Flood Impact on Renewable Energy System in Malaysia
Ibrahim, Nur Atirah
Wan Alwi, Sharifah Rafidah
Abdul Manan, Zainuddin
Mustaffa, Azizul Azri
Kidam, Kamarizan

How to Cite

Ibrahim N.A., Wan Alwi S.R., Abdul Manan Z., Mustaffa A.A., Kidam K., 2021, Flood Impact on Renewable Energy System in Malaysia, Chemical Engineering Transactions, 89, 193-198.

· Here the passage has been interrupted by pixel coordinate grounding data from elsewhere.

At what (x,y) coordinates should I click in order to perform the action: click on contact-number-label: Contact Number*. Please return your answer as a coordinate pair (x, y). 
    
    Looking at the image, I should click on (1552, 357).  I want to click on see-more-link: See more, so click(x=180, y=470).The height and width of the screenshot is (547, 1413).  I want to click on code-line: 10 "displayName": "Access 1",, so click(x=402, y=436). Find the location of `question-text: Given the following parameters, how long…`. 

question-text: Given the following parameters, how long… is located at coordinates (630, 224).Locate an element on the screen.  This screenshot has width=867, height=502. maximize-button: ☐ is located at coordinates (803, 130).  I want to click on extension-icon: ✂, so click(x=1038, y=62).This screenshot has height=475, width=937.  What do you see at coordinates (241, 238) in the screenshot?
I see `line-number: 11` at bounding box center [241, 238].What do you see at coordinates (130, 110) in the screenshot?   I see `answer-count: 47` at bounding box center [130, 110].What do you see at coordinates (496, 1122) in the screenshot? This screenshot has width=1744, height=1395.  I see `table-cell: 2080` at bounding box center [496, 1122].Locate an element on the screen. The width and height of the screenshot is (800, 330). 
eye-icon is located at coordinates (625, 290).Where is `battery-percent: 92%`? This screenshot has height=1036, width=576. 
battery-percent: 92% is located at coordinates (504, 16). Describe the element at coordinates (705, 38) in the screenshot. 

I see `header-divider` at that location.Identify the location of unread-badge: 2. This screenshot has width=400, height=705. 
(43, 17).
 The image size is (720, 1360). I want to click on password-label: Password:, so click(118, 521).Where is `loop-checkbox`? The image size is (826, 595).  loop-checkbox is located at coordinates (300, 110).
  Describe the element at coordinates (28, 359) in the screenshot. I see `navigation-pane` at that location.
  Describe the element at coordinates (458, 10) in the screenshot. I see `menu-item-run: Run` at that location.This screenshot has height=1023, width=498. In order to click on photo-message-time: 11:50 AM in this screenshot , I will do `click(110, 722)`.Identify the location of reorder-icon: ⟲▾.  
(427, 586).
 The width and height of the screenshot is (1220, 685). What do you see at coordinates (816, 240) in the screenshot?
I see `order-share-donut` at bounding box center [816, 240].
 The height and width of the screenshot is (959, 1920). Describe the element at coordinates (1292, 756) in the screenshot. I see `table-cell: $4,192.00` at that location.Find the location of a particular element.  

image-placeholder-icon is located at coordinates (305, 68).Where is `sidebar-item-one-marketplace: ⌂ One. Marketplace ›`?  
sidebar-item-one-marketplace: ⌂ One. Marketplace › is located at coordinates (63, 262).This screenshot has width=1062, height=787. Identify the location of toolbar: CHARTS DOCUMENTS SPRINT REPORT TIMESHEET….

Renewable energy, often referred to as clean energy is derived from natural resources and does not deplete when used. Malaysia targets to achieve 31 % renewable energy generation by 2025. The availability and reliability of renewable energy resources are highly vulnerable to climate conditions. Floods, which account for almost 40 % of natural disaster can adversely affect energy resources generation, transmission and infrastructure. Malaysia as a tropical country is especially prone to floods due to the high average rainfall it receives annually. Malaysia energy policy planning has placed more emphasis on efficiency of generation and emissions reductions. The need to adapt to flood disasters and other climatic change challenges has not been adequately addressed. Due to the flood risk in Malaysia, adaptation to climate change and disasters such as flood needs to be considered in Malaysia's energy policy planning. This paper reviews scholarly papers and news articles related to the flood phenomenon in Malaysia, and analyses the impact of flood disasters on renewable energy generation and energy policy planning in this country. The findings indicate that flood has an insignificant effect on Malaysia's renewable energy power generators as they are not located in flood-prone areas. The east coast of Peninsular Malaysia, which is exposed to flooding during the monsoon season, is the most vulnerable to flood disasters. Most renewable energy generation facilities including biomass power stations, hydropower, and solar panels are located on the west coast of Peninsular Malaysia, and in Sabah and Sarawak. The potentially high risk of flash floods and unpredictable climate conditions in Malaysia should not be underestimated and must be duly considered.